THE TASK - Please return all lines of the data below containing the string "will".

DATA FOR REVIEW -
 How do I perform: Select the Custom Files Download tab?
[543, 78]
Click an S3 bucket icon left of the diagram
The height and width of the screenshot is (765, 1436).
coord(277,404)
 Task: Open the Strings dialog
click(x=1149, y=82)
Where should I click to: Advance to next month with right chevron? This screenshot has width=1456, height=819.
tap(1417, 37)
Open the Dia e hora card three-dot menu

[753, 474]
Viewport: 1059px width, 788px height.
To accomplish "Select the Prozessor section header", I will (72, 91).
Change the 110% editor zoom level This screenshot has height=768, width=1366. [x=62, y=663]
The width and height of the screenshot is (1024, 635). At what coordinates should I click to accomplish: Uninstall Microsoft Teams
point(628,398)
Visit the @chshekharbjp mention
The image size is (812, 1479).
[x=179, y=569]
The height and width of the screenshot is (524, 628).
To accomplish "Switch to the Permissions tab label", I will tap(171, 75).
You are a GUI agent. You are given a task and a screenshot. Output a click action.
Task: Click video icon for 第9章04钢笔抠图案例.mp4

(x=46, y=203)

EXERCISE SOLUTION -
To accomplish "Select the Prozessor section header", I will (72, 91).
To accomplish "Switch to the Permissions tab label", I will tap(171, 75).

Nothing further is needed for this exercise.